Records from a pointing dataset
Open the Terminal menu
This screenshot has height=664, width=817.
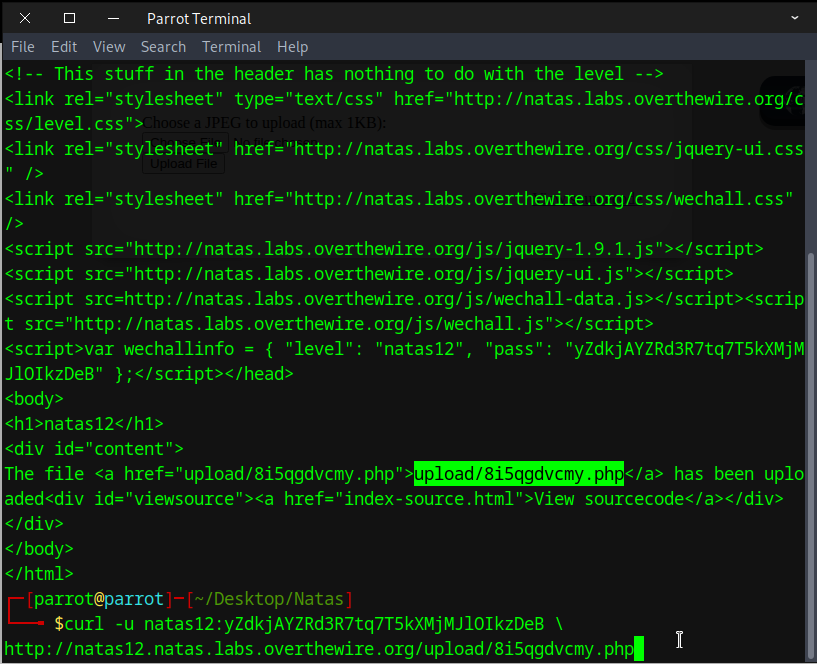231,47
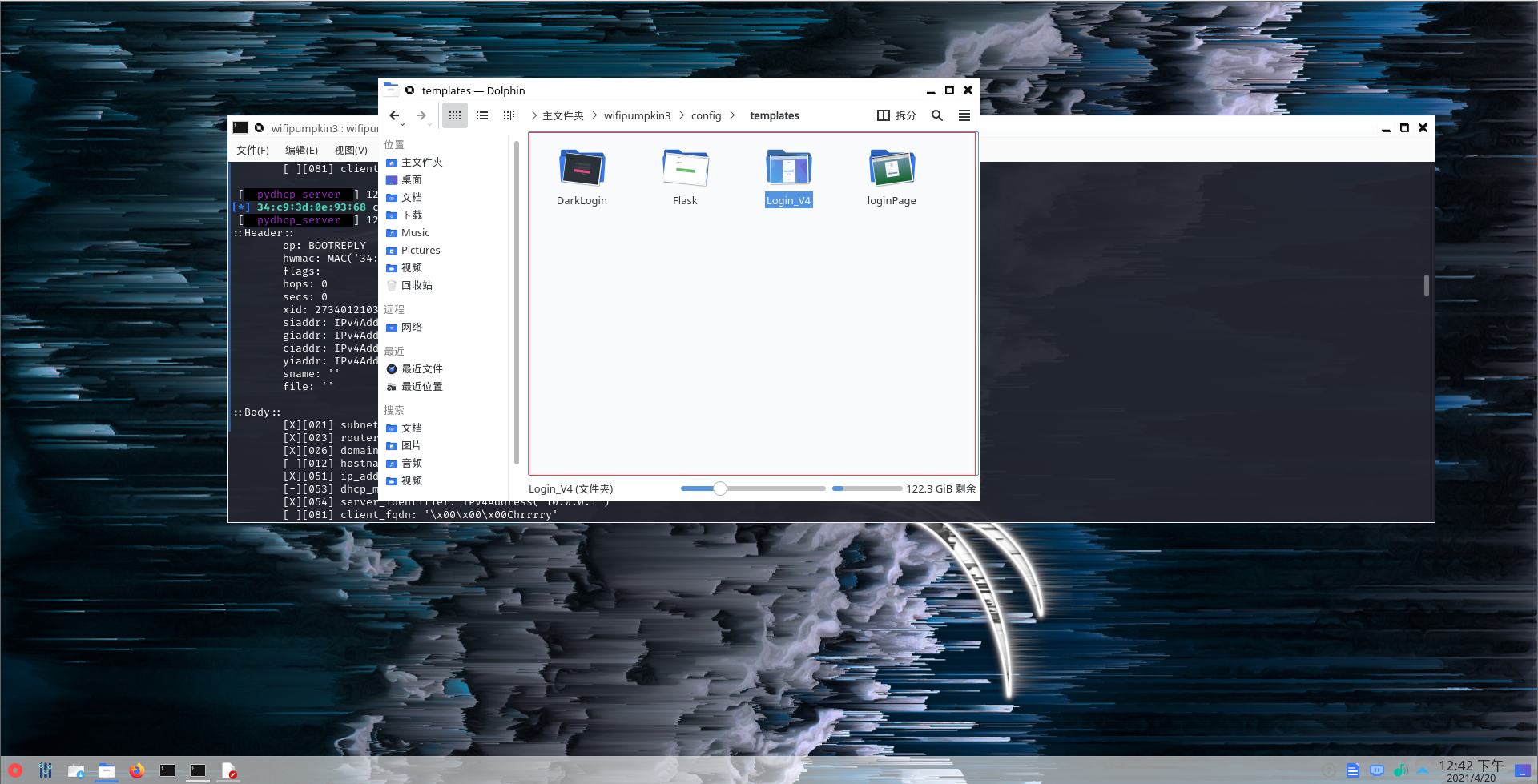Launch Firefox from the taskbar

point(137,770)
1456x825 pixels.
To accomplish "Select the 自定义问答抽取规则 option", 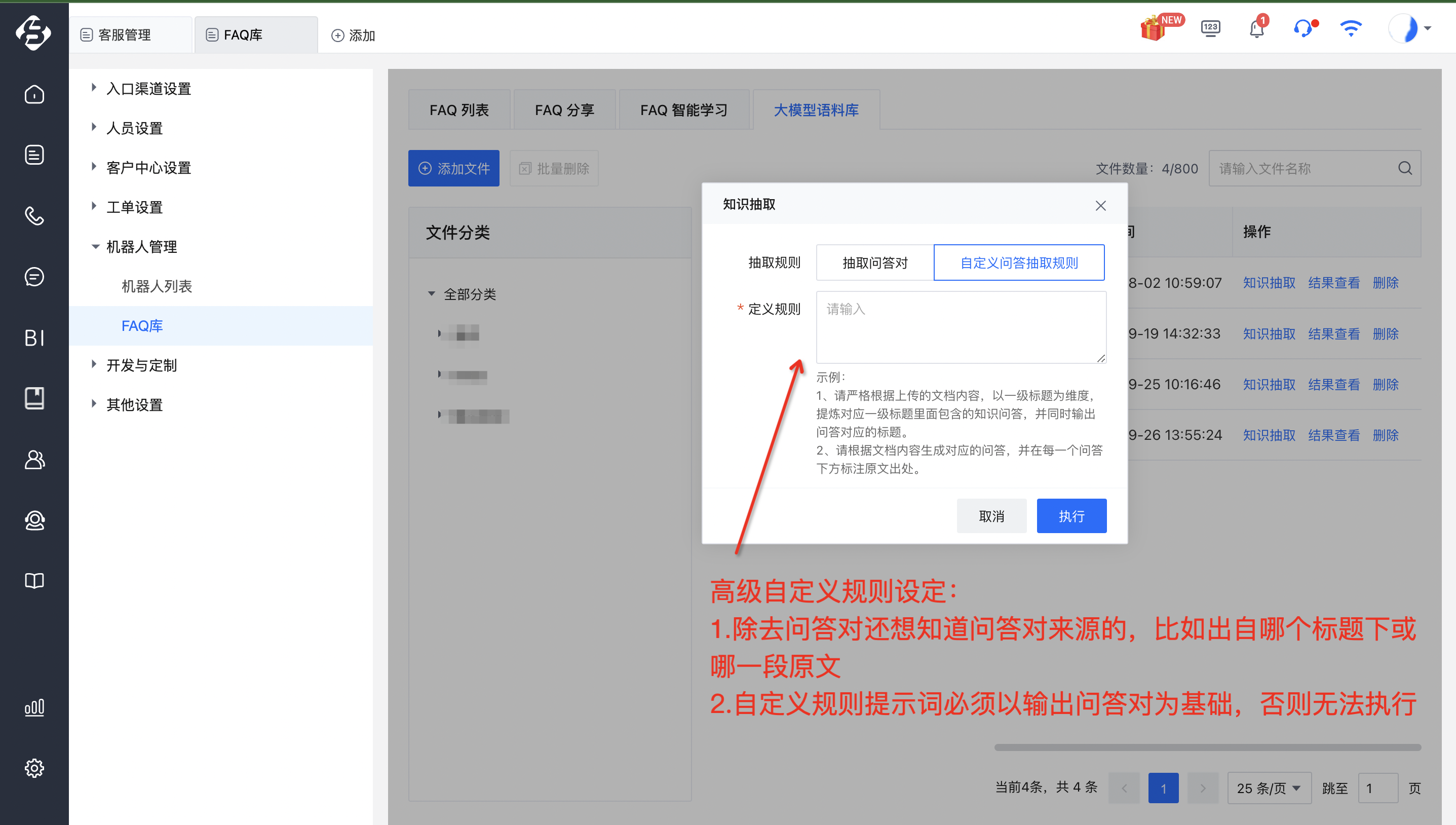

Your instructions -> Pick out each line of the items above that contains the string "height" and copy those lines.

Written response ->
This screenshot has height=664, width=817.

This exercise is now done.